Tobin proposed a 0.5% charge on currency transactions, which anti-globalisation groups subsequently have said could be used to help poorer economies. But other economists have questioned whether such a charge would have prevented the Asian, Russian or Turkish currency crises in recent years.
The American economist himself believes such a tax could only be introduced with widespread international agreement, since unilateral taxation would only shift money flows to other financial centres. The US has long been opposed to such a scheme, making its introduction extremely unlikely.
At the European level, both Germany and the UK are firmly against an anti-speculation charge that they believe would seriously distort the derivatives markets. German deputy prime minister Caio Kock-Weser told the Financial Times Deutschland that a tax on foreign exchange transactions “has charm but will never fly”.

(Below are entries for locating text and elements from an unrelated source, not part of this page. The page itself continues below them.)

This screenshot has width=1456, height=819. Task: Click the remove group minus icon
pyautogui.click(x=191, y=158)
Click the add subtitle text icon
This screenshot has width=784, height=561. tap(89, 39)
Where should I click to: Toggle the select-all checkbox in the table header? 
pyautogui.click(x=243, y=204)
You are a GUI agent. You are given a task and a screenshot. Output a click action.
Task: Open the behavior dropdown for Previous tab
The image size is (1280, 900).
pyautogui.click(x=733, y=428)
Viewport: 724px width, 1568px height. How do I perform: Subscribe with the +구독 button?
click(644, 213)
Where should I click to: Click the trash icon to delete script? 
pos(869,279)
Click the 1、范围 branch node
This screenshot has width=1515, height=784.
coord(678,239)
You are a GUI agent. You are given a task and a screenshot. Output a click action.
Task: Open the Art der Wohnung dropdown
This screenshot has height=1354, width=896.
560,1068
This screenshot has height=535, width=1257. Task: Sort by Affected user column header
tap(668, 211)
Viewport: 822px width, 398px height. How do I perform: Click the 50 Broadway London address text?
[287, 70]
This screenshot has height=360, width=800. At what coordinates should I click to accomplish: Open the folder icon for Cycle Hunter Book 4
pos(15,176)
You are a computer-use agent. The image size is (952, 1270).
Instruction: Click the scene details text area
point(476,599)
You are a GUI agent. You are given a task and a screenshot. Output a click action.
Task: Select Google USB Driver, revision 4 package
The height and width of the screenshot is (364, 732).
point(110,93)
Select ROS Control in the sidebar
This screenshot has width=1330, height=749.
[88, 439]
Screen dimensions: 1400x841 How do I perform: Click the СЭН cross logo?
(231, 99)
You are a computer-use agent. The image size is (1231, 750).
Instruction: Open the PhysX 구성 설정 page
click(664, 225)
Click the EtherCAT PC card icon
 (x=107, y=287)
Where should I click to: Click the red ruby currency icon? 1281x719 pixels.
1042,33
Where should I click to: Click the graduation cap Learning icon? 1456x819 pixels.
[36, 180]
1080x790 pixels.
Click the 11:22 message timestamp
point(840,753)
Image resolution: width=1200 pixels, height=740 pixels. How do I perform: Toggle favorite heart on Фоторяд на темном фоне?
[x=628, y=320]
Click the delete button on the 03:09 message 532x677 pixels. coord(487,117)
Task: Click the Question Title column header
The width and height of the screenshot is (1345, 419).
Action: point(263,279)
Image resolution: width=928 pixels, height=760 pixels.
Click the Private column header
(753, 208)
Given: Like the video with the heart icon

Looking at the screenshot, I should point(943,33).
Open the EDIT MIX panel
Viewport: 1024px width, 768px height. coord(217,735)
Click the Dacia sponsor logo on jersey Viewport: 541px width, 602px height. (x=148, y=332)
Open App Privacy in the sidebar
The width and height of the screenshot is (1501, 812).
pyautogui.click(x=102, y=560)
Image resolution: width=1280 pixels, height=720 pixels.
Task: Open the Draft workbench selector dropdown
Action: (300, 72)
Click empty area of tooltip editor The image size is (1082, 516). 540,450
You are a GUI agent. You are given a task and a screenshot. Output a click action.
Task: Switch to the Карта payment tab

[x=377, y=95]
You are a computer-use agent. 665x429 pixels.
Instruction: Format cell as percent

Given the lack of international support, Jospin’s comments are viewed as politically motivated. With presidential elections due next year, Jospin appears to be wooing far-left support to make a serious challenge to incumbent president Jacques Chirac.
While Tobin appears a non-starter, Kock-Weser’s proposal that there should be more regulation of derivatives and hedge funds as an alternative to taxes will cause concern in the financial market-place. The G7-sponsored Financial Stability Forum, a group of regulators headed by Bank for International Settlements general manager Andrew Crockett, has already been looking into the regulation of hedge funds.
But the last report issued by the BIS on the subject found there was little concern about hedge funds presenting systemic risk concerns.